CSAR Benchmark Exercise of 2010: Selection of the Protein–Ligand Complexes
journal contributionposted on 16.12.2015, 20:00 authored by James B. Dunbar, Richard D. Smith, Chao-Yie Yang, Peter Man-Un Ung, Katrina W. Lexa, Nickolay A. Khazanov, Jeanne A. Stuckey, Shaomeng Wang, Heather A. Carlson
A major goal in drug design is the improvement of computational methods for docking and scoring. The Community Structure Activity Resource (CSAR) aims to collect available data from industry and academia which may be used for this purpose (www.csardock.org). Also, CSAR is charged with organizing community-wide exercises based on the collected data.
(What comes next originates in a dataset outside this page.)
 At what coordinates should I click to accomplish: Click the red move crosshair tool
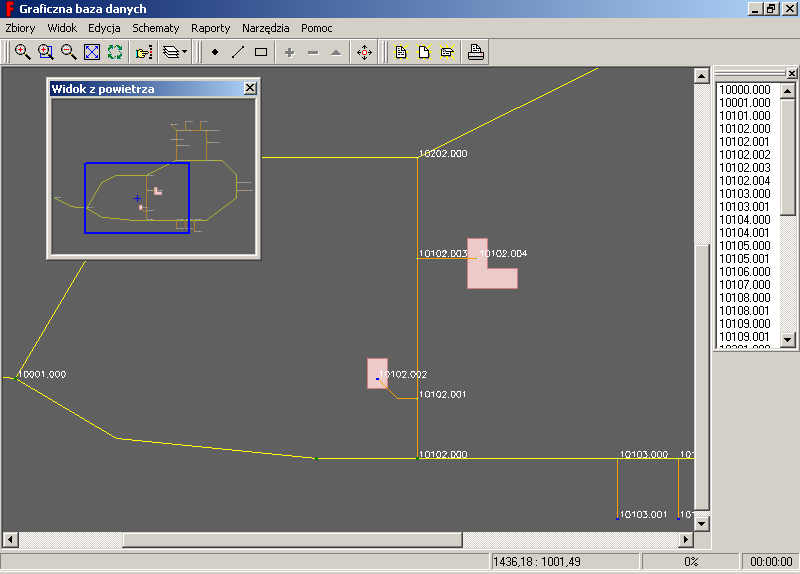(x=364, y=52)
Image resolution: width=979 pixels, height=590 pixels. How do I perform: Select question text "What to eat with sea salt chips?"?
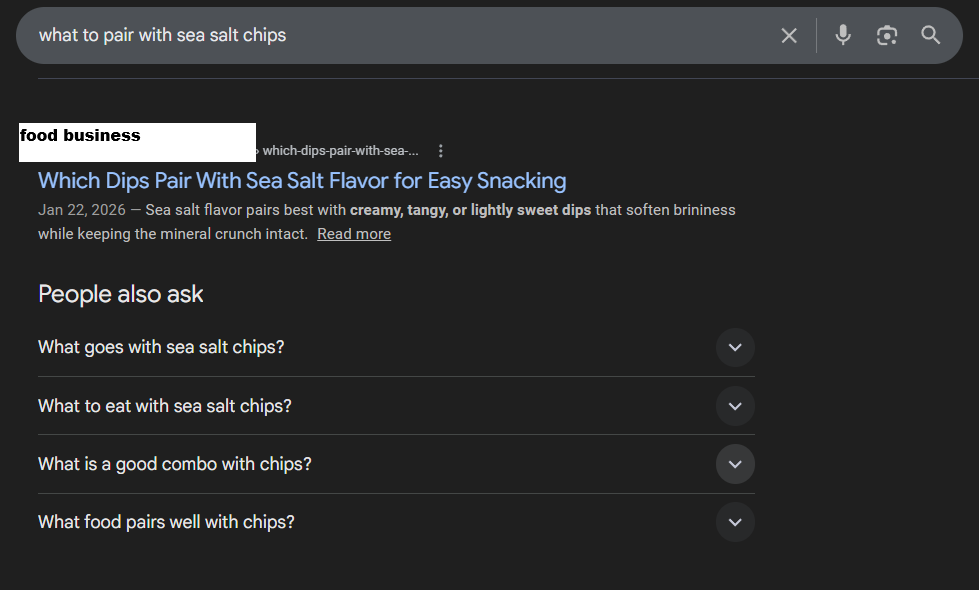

The first of these exercises was aimed to gauge the overall state of docking and scoring, using a large and diverse data set of protein–ligand complexes. Participants were asked to calculate the affinity of the complexes as provided and then recalculate with changes which may improve their specific method. This first data set was selected from existing PDB entries which had binding data (Kd or Ki) in Binding MOAD, augmented with entries from PDBbind. The final data set contains 343 diverse protein–ligand complexes and spans 14 pKd. Sixteen proteins have three or more complexes in the data set, from which a user could start an inspection of congeneric series. Inherent experimental error limits the possible correlation between scores and measured affinity; R2 is limited to ∼0.9 when fitting to the data set without over parametrizing. R2 is limited to ∼0.8 when scoring the data set with a method trained on outside data. The details of how the data set was initially selected, and the process by which it matured to better fit the needs of the community are presented. Many groups generously participated in improving the data set, and this underscores the value of a supportive, collaborative effort in moving our field forward.